Since Phase 2 will see a vast number of applications coming in, Immigration New Zealand says that they will hire more staff so that the processing can take place as scheduled.


Giving more details, Hogg said, “A number of our existing INZ staff who currently process other visa products have been retrained to process 2021 Resident Visa applications, and we continue to hire staff to manage attrition and ensure we have enough staff to process all visa categories. We also expect that there will be fewer temporary work visa applications as a result of people applying for and being granted residence under the 2021 Resident Visa category. We are confident we have the appropriate resources to process these applications in a timely manner while ensuring that processing standards for other visa types are maintained.”


Interestingly, it seems that Immigration has learned its lesson from the technical glitch they faced during the opening of Phase 1 and will now be using a new IT system for the second phase.


“We would like to reassure people that our IT systems have been stable and performing normally since December 3 last year following the initial issues we experienced after the opening of Phase one applications for the 2021 Resident Visa.

We will be using a new system for the second phase of applications for the 2021 Resident Visa, which will have a far greater capacity to deal with the volume of applications. The technology being used is Microsoft Dynamics (D365). It will be cloud-based and use the Microsoft Azure Cloud system.

We would like to remind people that they have plenty of time to apply for their 2021 Resident Visa, with applications open until July 31, 2022,” Hogg said.


Immigration experts, too, aren't confident about whether Immigration New Zealand's systems will hold up or how good the new system will be. Immigration lawyer Arran Hunt says, “As we expected, the pace of the phase 1 residence visas is increasing, as the NZ Police Certificates start coming through more regularly. We expect most of the applications under phase 1 to be completed by March 1, 2022. After the issues we saw at the start of phase 1, we aren't confident about whether Immigration NZ's systems will hold up or how good the system will be.

“Phase 1 was originally going to be through a new system but, weeks before it launched, suddenly, we were told they were using the old system. Fortunately, the new system was still there, meaning we had a backup to use while they fixed the issues we all saw. Using this new system, which was developed for phase 1, would make sense, as it removes a number of the issues with how the old system worked. We aren’t sure why they appear to be moving so slowly at times to get working systems in place.

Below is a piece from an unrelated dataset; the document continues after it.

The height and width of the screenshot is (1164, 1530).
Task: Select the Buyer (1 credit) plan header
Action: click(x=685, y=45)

“People would be much more comfortable if there was more information about how things are changing, and if Immigration New Zealand had myself and several other industry experts testing the new system before it goes live. However, it will be hard to know until March 1, 2022. This is their second chance at releasing the 2021 residence visa, and the first one was a failure,” he elaborates.

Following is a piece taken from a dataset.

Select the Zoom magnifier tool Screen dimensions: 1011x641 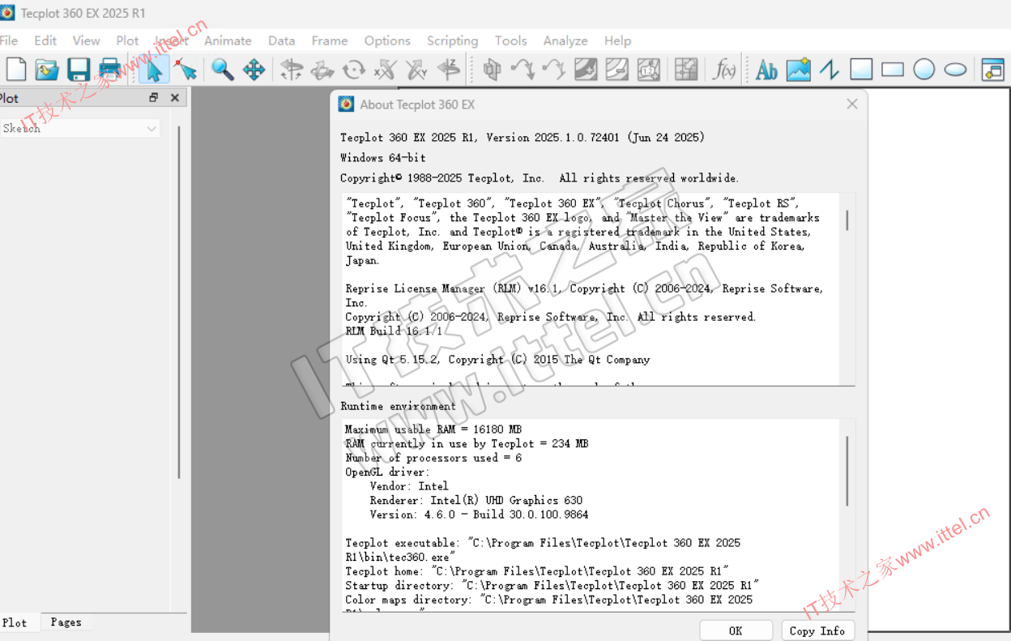pyautogui.click(x=222, y=70)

Arran raised another interesting point about delays in the processing of One-Off visas being apparently due to the delay in getting NZ police check and National Security Check. He says, “If the current processing delays are solely down to NZ police certificate and national security checks, then the question may be whether the departments processing those are going to be able to keep up. If it takes the NZ police 20 working days to process police certificates when they have 12,000 applications, how long will it take when they have 100,000 to process? Will the team handling National Security Check be so overwhelmed that we will see those taking six months like they used to, or perhaps even longer?”